§ **WHAT YOU NEED TO DO**:
Retype the passage from the Colorado fee article exactly, between "The House passed" and "gaps since 2006.", inclusive.

§ **SOURCE**:
# # #

The House passed two bills, 1420 and 1450, which would have converted the fee to an enterprise, thereby freeing up space under the revenue cap set by the Taxpayer’s Bill of Rights. Getting the fee out from under TABOR would have allowed $750 million to be directed toward transportation and education and helped backfill some of the $362 million in severance taxes that lawmakers have used to cover spending gaps since 2006.
Senate leaders delayed introducing the bills until Tuesday, thus assuring they wouldn’t get the required number of readings needed to pass before the sessions ends.
Several Republicans broke ranks to support the House measures, so it would have been instructive to hear arguments in the Senate. In an election year, voters deserve to understand the rationale behind fiscal policy positions and who’s taking them.
Early on, some Republicans argued that converting the fee eliminated refunds to taxpayers. But budget negotiations removed that scenario from the equation. In a parallel universe, funding for roads and schools without a tax increase sounds like something the GOP would get behind.
“I don’t quite understand a lot of my fellow Republicans saying, ‘Oh, we have to preserve TABOR,’” John Suthers told The Colorado Independent last week. “The easiest way to preserve TABOR, and not increase taxes, is to remove the provider fee from the calculation. But obviously there’s a group in the Senate that feels differently.”
In 2009, Suthers, who was then Colorado’s Republican attorney general, urged lawmakers to make the new fee an enterprise. The current attorney general, Republican Cynthia Coffman, says converting it now is perfectly legal.

# # #

§ **INFORMATION SHOWN**:
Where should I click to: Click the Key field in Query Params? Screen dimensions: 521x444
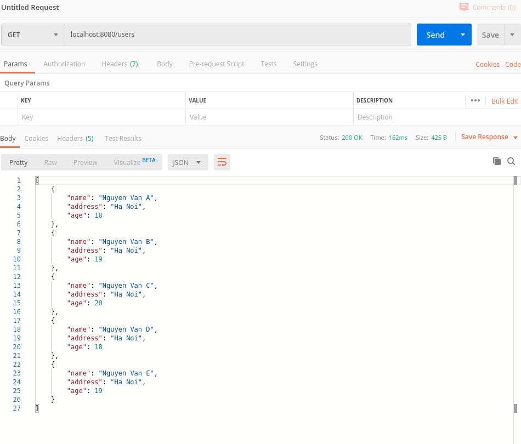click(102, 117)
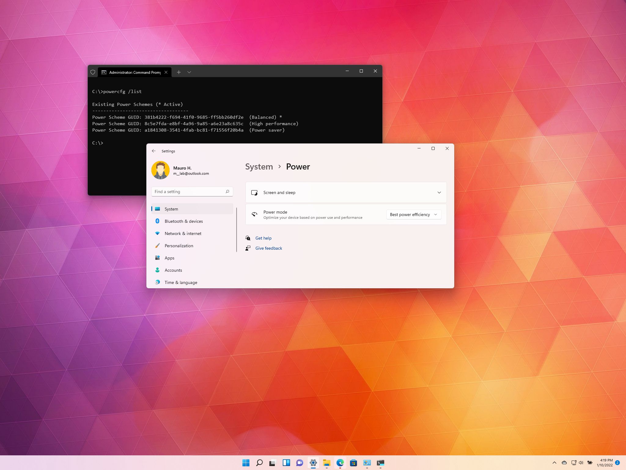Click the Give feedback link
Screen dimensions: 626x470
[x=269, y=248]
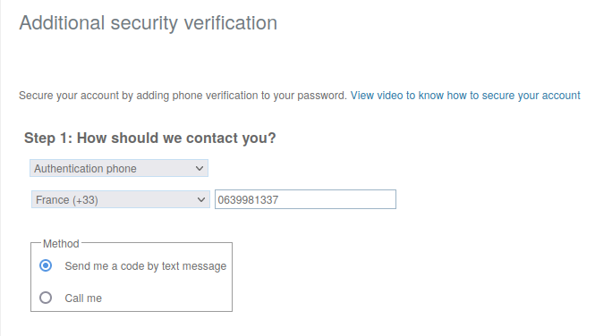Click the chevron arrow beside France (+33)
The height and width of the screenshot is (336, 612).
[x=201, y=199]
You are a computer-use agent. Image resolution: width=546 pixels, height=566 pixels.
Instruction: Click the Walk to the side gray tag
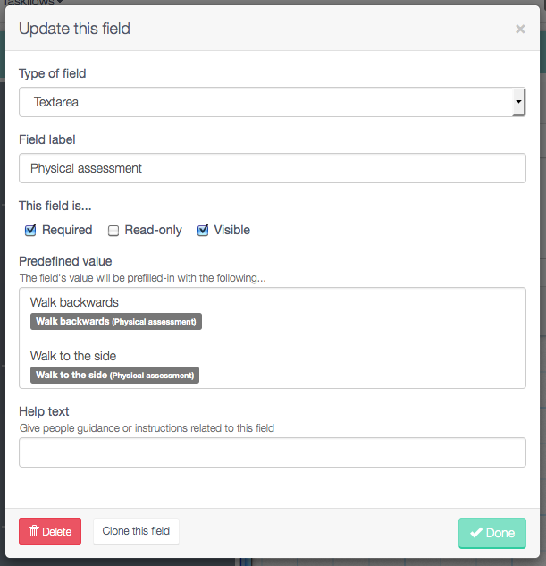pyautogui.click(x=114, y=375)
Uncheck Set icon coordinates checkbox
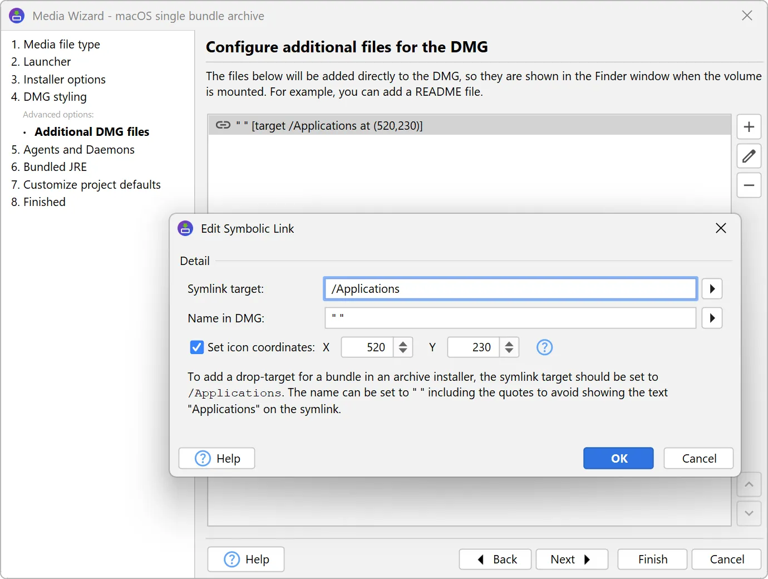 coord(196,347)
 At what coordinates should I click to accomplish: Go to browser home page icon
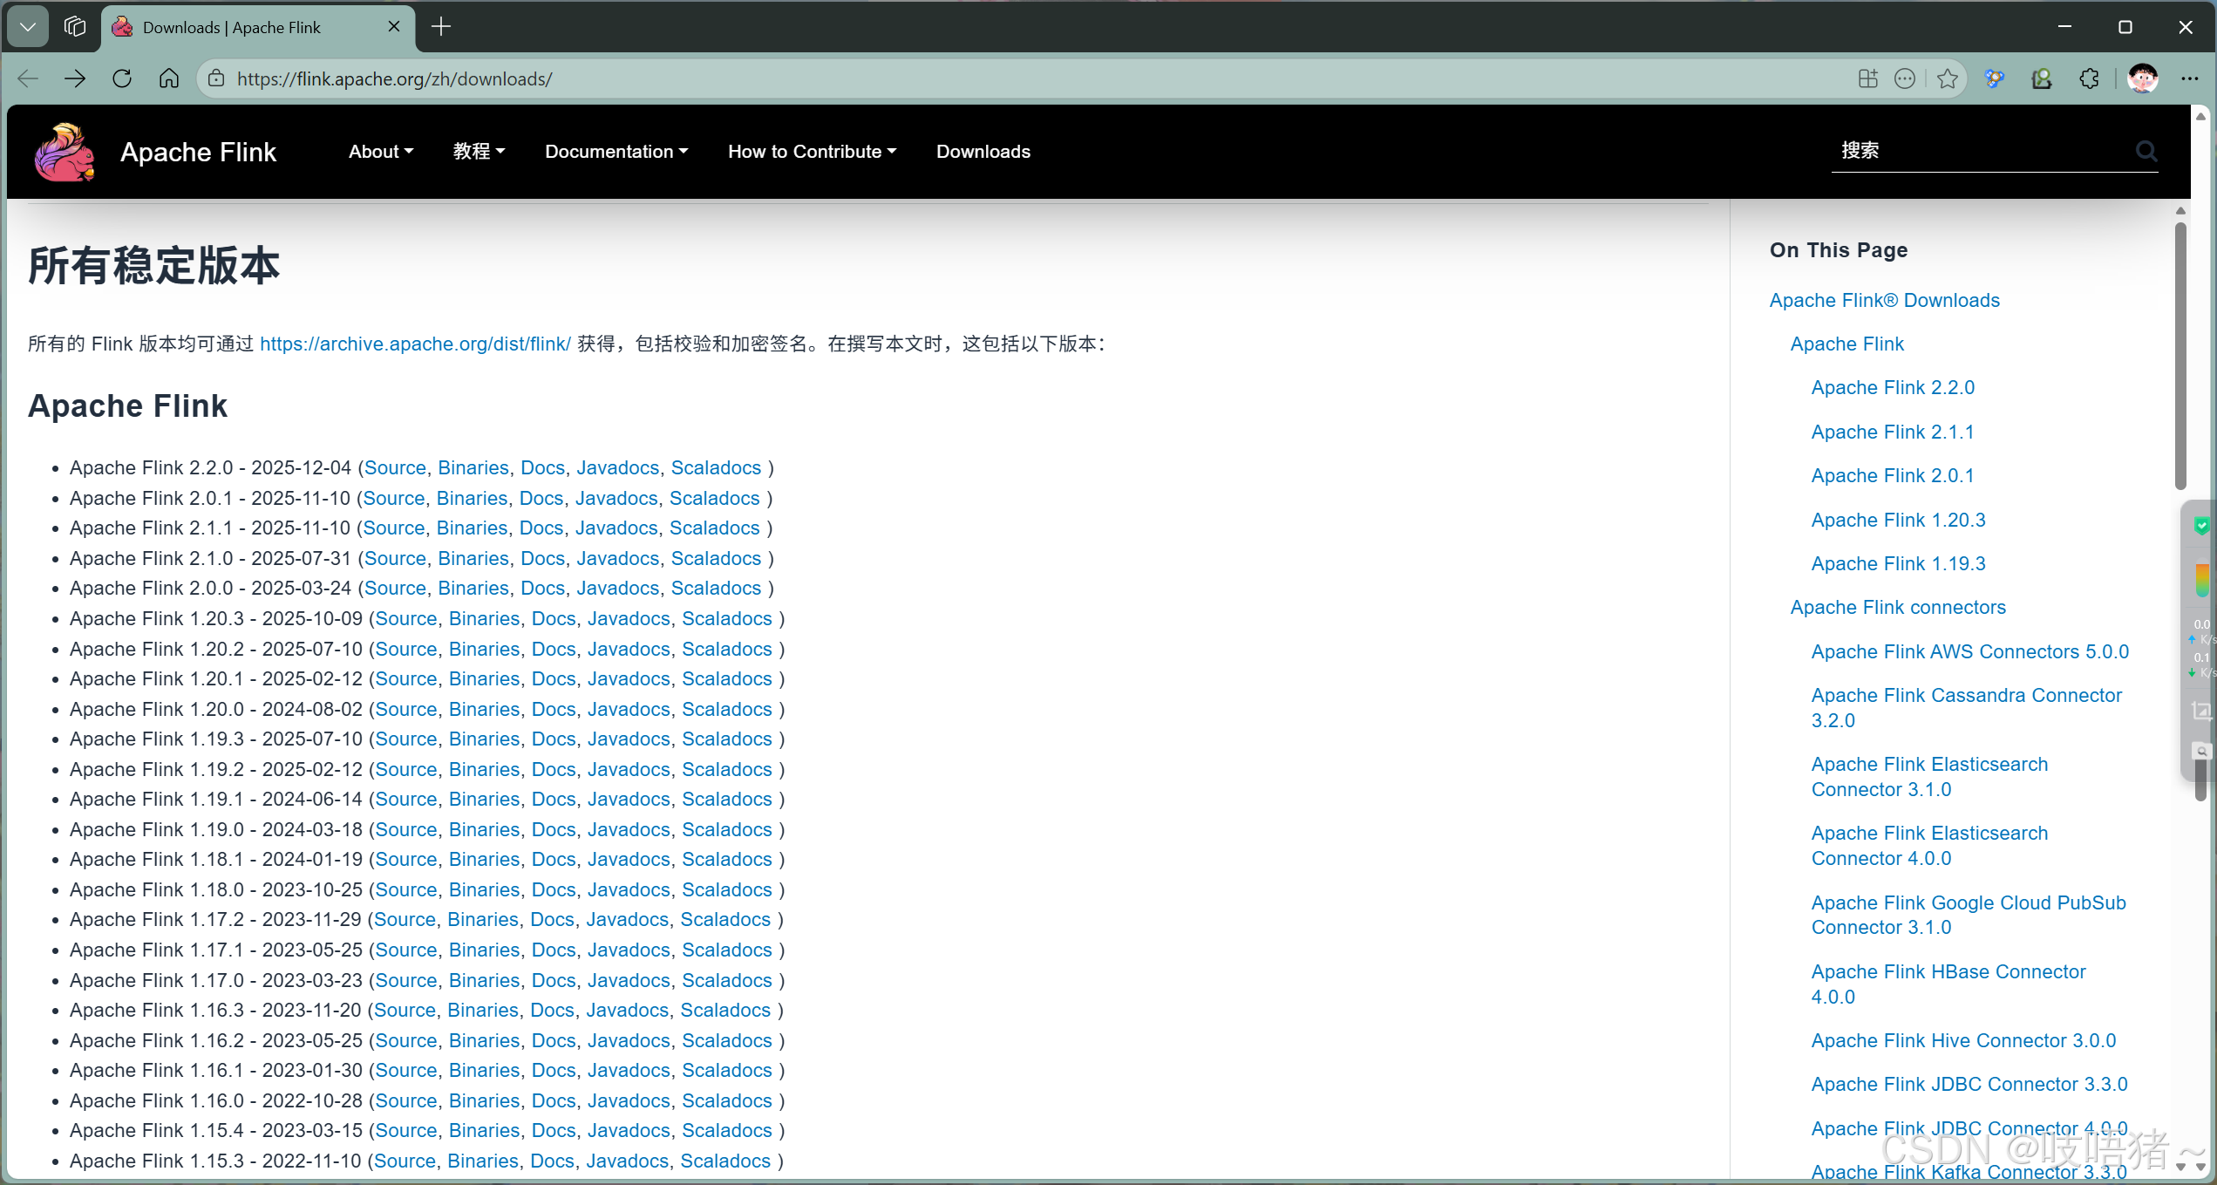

# # #

§ **TASK SOLUTION**:
The House passed two bills, 1420 and 1450, which would have converted the fee to an enterprise, thereby freeing up space under the revenue cap set by the Taxpayer’s Bill of Rights. Getting the fee out from under TABOR would have allowed $750 million to be directed toward transportation and education and helped backfill some of the $362 million in severance taxes that lawmakers have used to cover spending gaps since 2006.